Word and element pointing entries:
.....
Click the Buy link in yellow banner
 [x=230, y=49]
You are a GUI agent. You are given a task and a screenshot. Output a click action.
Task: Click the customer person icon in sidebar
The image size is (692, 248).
.....
### INSTRUCTIONS FOR THE TASK
Render every line of the material above as a JSON list of strings, one string per line, skipping any blank lines.

### THE OUTPUT
[
  "Click the Buy link in yellow banner",
  " [x=230, y=49]",
  "You are a GUI agent. You are given a task and a screenshot. Output a click action.",
  "Task: Click the customer person icon in sidebar",
  "The image size is (692, 248)."
]